> [TASK MATERIAL]:
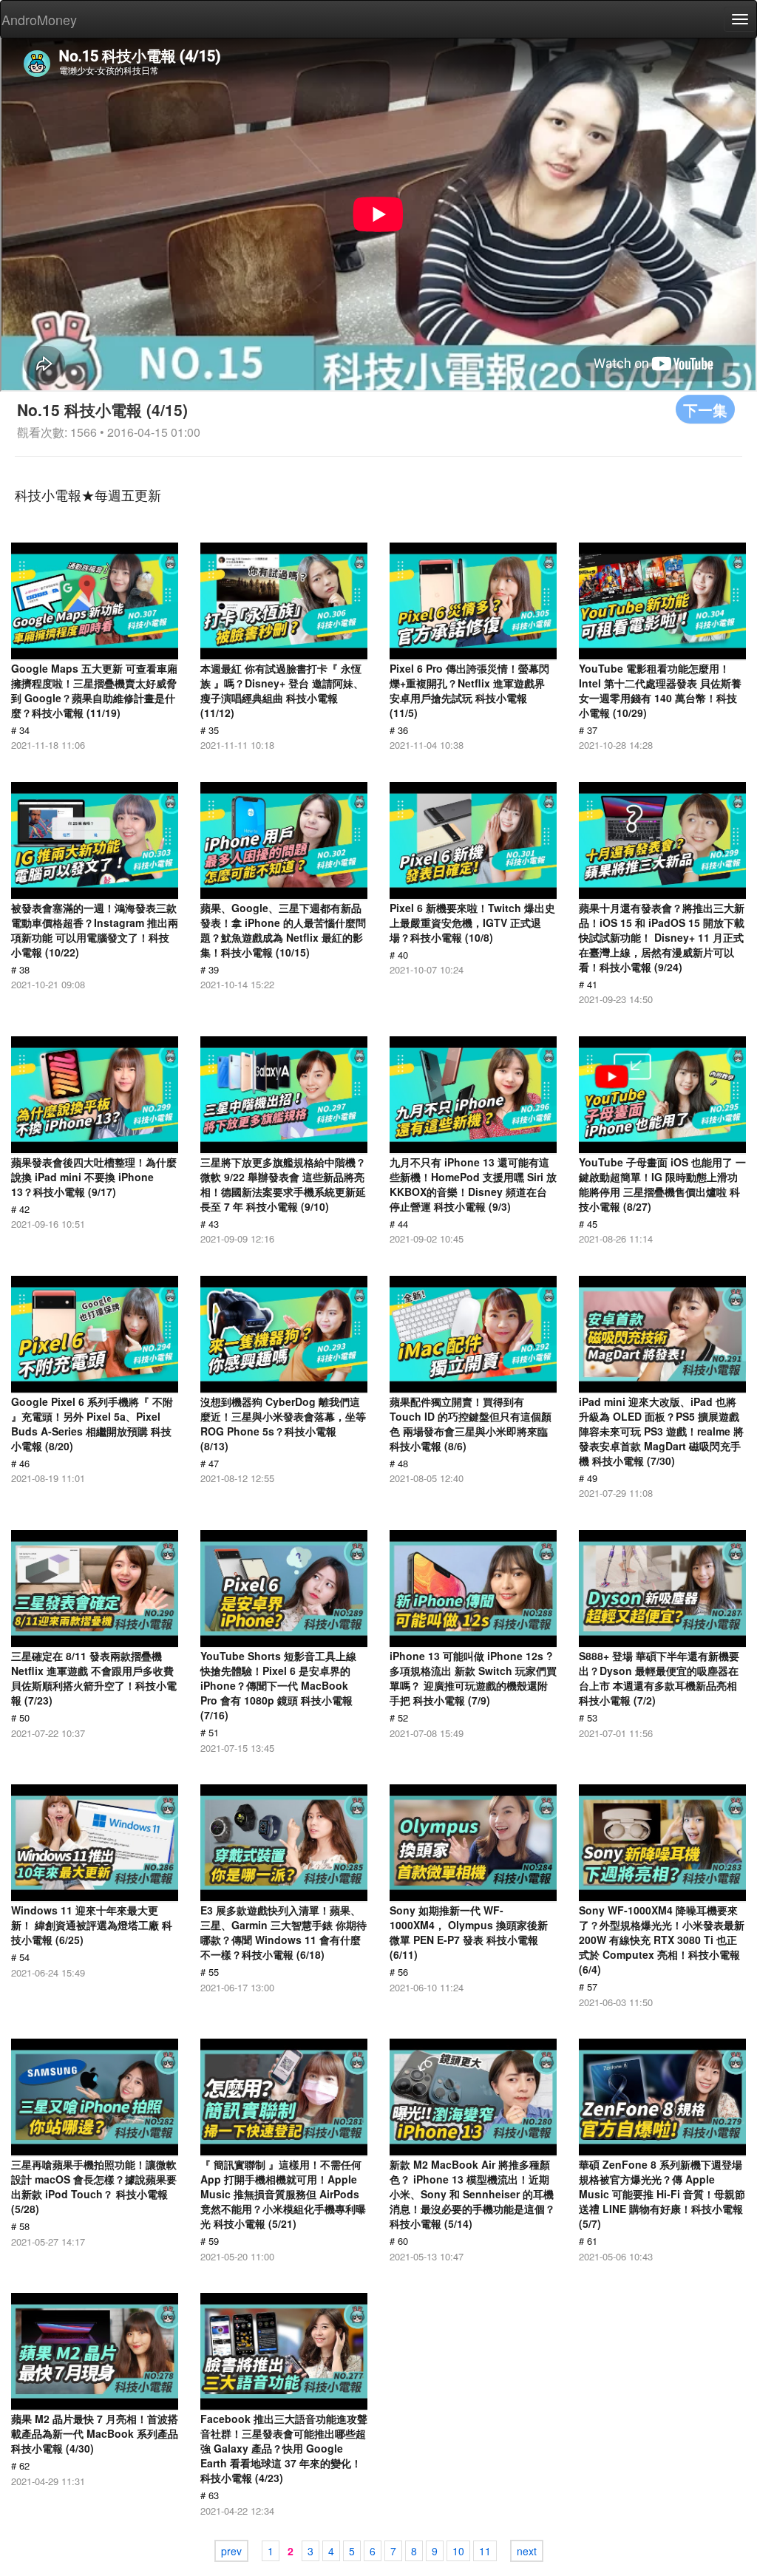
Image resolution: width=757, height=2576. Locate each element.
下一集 (705, 409)
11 (485, 2550)
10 (458, 2550)
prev (231, 2550)
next (527, 2550)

> [EXERCISE REQUIREMENTS]:
Everything in the data except the pictures must be transcribed exactly.

> [SOLUTION TO THIS EXERCISE]:
Image resolution: width=757, height=2576. Locate each element.
下一集 (705, 409)
11 (485, 2550)
10 (458, 2550)
prev (231, 2550)
next (527, 2550)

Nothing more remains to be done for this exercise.